-- TASK STATEMENT --
Search term "activity": copy each line of the records that contains it.

____ SOURCE RECORDS

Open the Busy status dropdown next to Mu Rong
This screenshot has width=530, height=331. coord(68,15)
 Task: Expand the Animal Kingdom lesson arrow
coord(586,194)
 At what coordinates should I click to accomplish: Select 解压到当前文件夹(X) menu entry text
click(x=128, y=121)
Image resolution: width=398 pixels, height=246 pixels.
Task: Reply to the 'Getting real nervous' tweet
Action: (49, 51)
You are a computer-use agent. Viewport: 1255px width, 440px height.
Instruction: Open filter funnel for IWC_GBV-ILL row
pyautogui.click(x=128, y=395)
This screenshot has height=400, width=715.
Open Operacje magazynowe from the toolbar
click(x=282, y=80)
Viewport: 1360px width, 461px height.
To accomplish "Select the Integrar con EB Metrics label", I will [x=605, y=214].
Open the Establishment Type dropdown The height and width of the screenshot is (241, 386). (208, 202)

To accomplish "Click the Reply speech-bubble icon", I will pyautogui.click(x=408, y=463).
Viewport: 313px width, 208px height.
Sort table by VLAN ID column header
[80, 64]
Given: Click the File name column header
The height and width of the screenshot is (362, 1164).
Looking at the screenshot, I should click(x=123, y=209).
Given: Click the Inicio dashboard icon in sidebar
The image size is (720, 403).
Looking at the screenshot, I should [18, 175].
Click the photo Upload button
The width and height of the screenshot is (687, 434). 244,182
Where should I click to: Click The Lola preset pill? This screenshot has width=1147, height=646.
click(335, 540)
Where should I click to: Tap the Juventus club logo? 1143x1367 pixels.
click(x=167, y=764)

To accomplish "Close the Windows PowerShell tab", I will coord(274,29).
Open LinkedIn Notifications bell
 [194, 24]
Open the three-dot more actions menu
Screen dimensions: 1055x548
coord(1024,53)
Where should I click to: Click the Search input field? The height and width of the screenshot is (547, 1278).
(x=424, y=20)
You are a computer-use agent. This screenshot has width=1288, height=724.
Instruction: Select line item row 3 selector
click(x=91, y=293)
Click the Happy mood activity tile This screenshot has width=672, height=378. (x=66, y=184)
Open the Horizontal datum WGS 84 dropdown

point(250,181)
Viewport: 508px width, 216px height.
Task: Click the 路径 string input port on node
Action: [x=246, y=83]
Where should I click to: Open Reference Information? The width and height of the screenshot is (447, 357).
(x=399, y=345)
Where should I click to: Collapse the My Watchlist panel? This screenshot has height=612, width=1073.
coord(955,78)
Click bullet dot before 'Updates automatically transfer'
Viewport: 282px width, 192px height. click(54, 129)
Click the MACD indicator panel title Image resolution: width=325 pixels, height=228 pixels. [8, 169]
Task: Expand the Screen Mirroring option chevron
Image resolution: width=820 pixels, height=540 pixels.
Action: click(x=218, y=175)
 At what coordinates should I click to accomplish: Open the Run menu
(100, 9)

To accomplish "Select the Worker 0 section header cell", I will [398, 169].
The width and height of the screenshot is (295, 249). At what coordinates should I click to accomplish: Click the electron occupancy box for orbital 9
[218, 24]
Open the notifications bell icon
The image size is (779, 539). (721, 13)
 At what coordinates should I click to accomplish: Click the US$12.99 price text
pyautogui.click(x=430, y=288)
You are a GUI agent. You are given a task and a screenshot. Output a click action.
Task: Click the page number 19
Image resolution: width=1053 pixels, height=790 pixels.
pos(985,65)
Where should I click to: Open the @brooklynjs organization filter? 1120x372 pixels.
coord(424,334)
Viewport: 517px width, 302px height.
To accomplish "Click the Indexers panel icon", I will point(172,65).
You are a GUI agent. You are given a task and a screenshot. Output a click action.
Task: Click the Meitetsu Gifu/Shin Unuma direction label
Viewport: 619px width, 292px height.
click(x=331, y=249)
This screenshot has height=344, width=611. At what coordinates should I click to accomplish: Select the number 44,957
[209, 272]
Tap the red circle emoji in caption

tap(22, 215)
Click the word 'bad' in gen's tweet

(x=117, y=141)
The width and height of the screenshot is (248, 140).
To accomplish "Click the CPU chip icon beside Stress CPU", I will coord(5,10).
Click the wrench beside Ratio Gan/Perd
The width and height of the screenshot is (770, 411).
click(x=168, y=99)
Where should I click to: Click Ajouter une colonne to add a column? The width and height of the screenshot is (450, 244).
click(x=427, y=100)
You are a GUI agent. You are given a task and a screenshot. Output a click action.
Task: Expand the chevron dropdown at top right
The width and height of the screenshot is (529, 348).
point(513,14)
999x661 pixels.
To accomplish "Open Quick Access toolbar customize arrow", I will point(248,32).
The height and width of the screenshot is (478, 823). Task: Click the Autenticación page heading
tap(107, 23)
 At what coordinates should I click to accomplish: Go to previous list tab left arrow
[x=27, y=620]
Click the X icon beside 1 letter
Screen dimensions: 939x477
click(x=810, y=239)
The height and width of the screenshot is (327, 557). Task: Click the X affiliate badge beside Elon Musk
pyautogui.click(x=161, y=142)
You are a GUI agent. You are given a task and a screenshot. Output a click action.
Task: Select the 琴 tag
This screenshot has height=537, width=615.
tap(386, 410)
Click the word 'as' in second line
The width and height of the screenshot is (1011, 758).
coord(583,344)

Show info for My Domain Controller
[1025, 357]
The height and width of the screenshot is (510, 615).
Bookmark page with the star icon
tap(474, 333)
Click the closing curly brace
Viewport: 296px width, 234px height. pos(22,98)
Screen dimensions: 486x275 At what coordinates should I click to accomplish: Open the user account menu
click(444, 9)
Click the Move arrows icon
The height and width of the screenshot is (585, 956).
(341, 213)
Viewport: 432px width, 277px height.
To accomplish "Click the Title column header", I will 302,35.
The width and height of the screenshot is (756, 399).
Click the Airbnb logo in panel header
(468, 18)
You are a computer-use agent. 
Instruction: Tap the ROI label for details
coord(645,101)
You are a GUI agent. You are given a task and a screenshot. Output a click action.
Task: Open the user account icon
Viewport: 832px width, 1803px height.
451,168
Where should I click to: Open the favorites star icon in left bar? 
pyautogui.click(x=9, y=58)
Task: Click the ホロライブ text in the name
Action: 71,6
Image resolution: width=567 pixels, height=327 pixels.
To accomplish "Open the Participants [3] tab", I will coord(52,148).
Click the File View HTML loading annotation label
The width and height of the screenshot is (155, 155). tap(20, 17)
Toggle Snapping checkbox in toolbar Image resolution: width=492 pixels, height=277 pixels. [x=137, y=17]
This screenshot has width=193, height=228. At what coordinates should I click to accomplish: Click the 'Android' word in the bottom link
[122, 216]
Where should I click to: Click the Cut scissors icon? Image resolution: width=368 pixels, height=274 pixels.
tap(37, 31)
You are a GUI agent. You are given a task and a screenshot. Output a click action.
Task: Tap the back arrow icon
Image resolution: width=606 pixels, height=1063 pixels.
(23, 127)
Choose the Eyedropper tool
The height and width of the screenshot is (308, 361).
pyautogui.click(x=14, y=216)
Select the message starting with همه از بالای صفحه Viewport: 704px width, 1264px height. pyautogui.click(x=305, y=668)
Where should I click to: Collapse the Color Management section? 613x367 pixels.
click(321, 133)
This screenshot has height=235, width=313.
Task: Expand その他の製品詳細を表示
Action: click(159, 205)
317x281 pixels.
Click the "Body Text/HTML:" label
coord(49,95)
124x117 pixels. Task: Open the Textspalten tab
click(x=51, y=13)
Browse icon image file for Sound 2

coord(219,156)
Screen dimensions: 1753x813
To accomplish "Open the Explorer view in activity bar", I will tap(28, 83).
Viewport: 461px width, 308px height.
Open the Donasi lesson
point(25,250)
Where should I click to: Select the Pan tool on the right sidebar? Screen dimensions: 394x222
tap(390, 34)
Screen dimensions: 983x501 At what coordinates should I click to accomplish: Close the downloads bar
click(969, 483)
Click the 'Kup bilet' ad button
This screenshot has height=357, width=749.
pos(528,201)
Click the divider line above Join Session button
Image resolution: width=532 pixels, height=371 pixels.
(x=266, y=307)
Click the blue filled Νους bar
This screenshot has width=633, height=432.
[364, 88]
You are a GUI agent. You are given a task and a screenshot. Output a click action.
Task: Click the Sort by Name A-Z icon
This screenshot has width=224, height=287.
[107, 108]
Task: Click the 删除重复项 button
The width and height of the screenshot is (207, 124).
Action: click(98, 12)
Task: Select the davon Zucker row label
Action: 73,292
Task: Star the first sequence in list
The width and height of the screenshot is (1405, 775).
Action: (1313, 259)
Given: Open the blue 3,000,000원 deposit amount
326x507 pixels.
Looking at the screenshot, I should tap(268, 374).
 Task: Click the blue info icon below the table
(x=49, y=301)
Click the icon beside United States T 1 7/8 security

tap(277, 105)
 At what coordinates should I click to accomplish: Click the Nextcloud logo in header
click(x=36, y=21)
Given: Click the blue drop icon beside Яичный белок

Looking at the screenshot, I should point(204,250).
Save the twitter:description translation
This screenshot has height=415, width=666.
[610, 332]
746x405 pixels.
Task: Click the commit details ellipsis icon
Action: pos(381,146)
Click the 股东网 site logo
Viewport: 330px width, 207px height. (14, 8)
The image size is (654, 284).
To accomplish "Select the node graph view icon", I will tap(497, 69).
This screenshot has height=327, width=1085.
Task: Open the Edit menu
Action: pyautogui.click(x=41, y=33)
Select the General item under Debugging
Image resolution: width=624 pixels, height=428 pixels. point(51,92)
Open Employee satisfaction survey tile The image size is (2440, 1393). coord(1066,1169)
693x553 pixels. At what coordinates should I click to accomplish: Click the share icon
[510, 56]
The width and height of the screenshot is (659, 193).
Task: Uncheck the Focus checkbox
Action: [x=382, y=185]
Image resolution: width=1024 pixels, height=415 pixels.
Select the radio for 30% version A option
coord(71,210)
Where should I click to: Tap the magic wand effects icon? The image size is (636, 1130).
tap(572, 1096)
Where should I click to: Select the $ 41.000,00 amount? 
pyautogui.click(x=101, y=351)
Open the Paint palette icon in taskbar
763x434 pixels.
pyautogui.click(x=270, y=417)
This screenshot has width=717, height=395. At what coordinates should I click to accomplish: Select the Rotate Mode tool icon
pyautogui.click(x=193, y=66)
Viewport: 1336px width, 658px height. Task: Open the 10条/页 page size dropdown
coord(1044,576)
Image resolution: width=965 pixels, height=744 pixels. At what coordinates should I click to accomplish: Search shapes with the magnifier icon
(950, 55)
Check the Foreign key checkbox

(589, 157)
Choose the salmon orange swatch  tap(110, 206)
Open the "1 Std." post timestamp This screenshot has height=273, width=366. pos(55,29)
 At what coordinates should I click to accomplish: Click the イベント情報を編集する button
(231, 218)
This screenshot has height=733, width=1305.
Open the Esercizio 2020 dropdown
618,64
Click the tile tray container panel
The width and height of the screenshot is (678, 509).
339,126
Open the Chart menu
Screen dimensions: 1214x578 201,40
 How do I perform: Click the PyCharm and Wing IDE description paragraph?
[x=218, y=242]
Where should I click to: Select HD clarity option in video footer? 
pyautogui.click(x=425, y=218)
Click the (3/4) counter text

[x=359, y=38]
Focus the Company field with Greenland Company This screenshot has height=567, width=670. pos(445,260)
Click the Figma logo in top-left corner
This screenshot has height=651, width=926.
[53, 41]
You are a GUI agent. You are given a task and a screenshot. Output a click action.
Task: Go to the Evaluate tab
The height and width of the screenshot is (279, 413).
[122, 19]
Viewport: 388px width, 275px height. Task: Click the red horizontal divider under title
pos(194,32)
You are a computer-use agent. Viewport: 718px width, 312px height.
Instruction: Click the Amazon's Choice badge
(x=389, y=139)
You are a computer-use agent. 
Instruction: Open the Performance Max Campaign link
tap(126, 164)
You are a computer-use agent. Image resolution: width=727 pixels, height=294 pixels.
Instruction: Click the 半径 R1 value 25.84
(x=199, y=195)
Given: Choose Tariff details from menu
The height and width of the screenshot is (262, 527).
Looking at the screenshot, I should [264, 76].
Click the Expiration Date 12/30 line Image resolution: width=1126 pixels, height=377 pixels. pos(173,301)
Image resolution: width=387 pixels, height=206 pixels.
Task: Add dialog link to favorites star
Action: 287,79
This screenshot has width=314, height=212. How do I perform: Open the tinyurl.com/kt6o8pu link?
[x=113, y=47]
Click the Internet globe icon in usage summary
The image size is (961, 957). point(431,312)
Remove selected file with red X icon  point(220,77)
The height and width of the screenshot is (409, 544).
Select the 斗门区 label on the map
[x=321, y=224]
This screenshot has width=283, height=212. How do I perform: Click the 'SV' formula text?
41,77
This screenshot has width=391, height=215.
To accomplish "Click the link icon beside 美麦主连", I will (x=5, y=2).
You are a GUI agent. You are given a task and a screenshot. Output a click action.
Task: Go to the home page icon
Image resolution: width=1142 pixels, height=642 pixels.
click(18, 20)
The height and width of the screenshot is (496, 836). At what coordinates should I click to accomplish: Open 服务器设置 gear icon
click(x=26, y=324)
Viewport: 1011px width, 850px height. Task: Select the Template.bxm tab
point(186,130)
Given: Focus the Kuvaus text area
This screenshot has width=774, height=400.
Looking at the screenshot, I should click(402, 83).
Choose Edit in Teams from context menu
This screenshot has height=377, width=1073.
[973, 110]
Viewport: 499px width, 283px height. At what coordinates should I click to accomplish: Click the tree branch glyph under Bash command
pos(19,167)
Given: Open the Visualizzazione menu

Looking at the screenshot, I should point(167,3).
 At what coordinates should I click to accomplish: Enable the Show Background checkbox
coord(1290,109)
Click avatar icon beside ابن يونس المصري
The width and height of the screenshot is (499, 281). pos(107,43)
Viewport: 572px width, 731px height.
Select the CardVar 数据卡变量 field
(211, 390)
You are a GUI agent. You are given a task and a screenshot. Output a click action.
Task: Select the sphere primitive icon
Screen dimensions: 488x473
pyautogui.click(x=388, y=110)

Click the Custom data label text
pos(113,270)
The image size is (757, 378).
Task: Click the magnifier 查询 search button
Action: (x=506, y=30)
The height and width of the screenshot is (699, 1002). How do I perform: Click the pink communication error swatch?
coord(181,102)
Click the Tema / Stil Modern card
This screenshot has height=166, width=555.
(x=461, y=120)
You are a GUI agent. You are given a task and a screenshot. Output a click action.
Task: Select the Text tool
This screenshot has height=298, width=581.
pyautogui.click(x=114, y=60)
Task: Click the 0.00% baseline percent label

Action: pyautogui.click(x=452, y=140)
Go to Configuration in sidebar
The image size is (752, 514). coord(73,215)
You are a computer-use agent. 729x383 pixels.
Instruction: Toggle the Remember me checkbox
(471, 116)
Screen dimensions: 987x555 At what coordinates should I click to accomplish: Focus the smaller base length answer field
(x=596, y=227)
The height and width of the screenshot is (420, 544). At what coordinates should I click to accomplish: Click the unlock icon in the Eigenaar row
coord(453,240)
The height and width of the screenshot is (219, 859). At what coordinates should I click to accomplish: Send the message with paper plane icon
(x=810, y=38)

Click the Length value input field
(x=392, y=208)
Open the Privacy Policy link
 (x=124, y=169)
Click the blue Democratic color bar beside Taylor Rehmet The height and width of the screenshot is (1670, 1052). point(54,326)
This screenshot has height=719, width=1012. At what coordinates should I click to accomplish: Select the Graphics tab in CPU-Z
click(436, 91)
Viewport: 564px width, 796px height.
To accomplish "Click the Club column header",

________

-- RESULT --
Click the Happy mood activity tile This screenshot has width=672, height=378. (x=66, y=184)
To accomplish "Open the Explorer view in activity bar", I will tap(28, 83).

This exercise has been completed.